(Task to carry out)
Every entry must appear in the output exactly as it does here.

(Data in this exercise)
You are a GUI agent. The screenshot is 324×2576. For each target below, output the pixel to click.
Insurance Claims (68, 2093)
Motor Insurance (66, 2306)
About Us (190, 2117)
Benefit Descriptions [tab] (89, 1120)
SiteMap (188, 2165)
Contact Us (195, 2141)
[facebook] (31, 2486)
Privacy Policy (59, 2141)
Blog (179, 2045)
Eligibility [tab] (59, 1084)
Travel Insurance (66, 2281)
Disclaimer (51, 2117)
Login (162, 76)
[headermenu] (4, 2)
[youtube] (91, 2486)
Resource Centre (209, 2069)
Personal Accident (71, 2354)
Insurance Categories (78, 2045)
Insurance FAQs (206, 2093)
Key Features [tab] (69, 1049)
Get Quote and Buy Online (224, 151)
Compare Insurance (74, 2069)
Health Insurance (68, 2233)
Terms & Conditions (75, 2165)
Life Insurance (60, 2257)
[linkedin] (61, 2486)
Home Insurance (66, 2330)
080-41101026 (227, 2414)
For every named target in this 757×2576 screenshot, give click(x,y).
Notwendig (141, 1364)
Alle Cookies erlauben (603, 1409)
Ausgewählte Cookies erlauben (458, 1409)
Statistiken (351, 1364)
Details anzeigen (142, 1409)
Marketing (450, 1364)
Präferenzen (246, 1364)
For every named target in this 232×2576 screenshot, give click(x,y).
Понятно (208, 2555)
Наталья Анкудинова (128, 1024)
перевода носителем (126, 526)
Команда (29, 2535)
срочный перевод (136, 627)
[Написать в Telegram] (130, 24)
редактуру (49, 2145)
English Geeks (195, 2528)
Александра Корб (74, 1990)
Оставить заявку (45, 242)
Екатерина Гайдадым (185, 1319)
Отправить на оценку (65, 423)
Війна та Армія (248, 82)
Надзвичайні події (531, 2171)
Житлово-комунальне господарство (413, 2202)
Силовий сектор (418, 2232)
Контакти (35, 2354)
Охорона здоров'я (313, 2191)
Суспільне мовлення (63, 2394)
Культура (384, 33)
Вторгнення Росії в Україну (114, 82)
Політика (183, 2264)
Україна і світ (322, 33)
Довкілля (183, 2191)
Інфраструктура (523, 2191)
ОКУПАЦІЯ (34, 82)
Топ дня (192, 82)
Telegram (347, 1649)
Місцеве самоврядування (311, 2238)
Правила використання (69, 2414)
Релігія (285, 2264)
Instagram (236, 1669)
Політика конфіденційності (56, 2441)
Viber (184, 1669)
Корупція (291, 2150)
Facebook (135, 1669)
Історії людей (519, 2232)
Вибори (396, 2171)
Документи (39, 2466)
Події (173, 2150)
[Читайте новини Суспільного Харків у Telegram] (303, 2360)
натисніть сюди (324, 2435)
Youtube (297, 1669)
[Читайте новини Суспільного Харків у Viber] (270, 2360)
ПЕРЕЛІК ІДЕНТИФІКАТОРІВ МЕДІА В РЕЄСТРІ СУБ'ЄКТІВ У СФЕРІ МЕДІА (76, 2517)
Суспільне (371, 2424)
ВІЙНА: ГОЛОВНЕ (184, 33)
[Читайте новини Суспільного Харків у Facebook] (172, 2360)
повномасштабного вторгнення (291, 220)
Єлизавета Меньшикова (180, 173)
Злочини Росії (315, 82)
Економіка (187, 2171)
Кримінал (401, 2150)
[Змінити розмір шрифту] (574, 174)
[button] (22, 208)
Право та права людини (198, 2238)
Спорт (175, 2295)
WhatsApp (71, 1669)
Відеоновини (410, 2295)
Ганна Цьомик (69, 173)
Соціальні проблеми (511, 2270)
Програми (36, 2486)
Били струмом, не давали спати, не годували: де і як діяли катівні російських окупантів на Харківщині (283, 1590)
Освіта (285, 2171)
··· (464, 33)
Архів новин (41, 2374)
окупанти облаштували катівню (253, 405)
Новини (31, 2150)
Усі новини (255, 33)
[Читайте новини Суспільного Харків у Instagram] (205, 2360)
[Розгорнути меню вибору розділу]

(Completed exercise)
You are a GUI agent. The screenshot is 324×2576. For each target below, output the pixel to click.
Insurance Claims (68, 2093)
Motor Insurance (66, 2306)
About Us (190, 2117)
Benefit Descriptions [tab] (89, 1120)
SiteMap (188, 2165)
Contact Us (195, 2141)
[facebook] (31, 2486)
Privacy Policy (59, 2141)
Blog (179, 2045)
Eligibility [tab] (59, 1084)
Travel Insurance (66, 2281)
Disclaimer (51, 2117)
Login (162, 76)
[headermenu] (4, 2)
[youtube] (91, 2486)
Resource Centre (209, 2069)
Personal Accident (71, 2354)
Insurance Categories (78, 2045)
Insurance FAQs (206, 2093)
Key Features [tab] (69, 1049)
Get Quote and Buy Online (224, 151)
Compare Insurance (74, 2069)
Health Insurance (68, 2233)
Terms & Conditions (75, 2165)
Life Insurance (60, 2257)
[linkedin] (61, 2486)
Home Insurance (66, 2330)
080-41101026 (227, 2414)
For every named target in this 757×2576 screenshot, give click(x,y).
Notwendig (141, 1364)
Alle Cookies erlauben (603, 1409)
Ausgewählte Cookies erlauben (458, 1409)
Statistiken (351, 1364)
Details anzeigen (142, 1409)
Marketing (450, 1364)
Präferenzen (246, 1364)
For every named target in this 232×2576 screenshot, give click(x,y).
Понятно (208, 2555)
Наталья Анкудинова (128, 1024)
перевода носителем (126, 526)
Команда (29, 2535)
срочный перевод (136, 627)
[Написать в Telegram] (130, 24)
редактуру (49, 2145)
English Geeks (195, 2528)
Александра Корб (74, 1990)
Оставить заявку (45, 242)
Екатерина Гайдадым (185, 1319)
Отправить на оценку (65, 423)
Війна та Армія (248, 82)
Надзвичайні події (531, 2171)
Житлово-комунальне господарство (413, 2202)
Силовий сектор (418, 2232)
Контакти (35, 2354)
Охорона здоров'я (313, 2191)
Суспільне мовлення (63, 2394)
Культура (384, 33)
Вторгнення Росії в Україну (114, 82)
Політика (183, 2264)
Україна і світ (322, 33)
Довкілля (183, 2191)
Інфраструктура (523, 2191)
ОКУПАЦІЯ (34, 82)
Топ дня (192, 82)
Telegram (347, 1649)
Місцеве самоврядування (311, 2238)
Правила використання (69, 2414)
Релігія (285, 2264)
Instagram (236, 1669)
Політика конфіденційності (56, 2441)
Viber (184, 1669)
Корупція (291, 2150)
Facebook (135, 1669)
Історії людей (519, 2232)
Вибори (396, 2171)
Документи (39, 2466)
Події (173, 2150)
[Читайте новини Суспільного Харків у Telegram] (303, 2360)
натисніть сюди (324, 2435)
Youtube (297, 1669)
[Читайте новини Суспільного Харків у Viber] (270, 2360)
ПЕРЕЛІК ІДЕНТИФІКАТОРІВ МЕДІА В РЕЄСТРІ СУБ'ЄКТІВ У СФЕРІ МЕДІА (76, 2517)
Суспільне (371, 2424)
ВІЙНА: ГОЛОВНЕ (184, 33)
[Читайте новини Суспільного Харків у Facebook] (172, 2360)
повномасштабного вторгнення (291, 220)
Єлизавета Меньшикова (180, 173)
Злочини Росії (315, 82)
Економіка (187, 2171)
Кримінал (401, 2150)
[Змінити розмір шрифту] (574, 174)
[button] (22, 208)
Право та права людини (198, 2238)
Спорт (175, 2295)
WhatsApp (71, 1669)
Відеоновини (410, 2295)
Ганна Цьомик (69, 173)
Соціальні проблеми (511, 2270)
Програми (36, 2486)
Били струмом, не давали спати, не годували: де і як діяли катівні російських окупантів на Харківщині (283, 1590)
Освіта (285, 2171)
··· (464, 33)
Архів новин (41, 2374)
окупанти облаштували катівню (253, 405)
Новини (31, 2150)
Усі новини (255, 33)
[Читайте новини Суспільного Харків у Instagram] (205, 2360)
[Розгорнути меню вибору розділу]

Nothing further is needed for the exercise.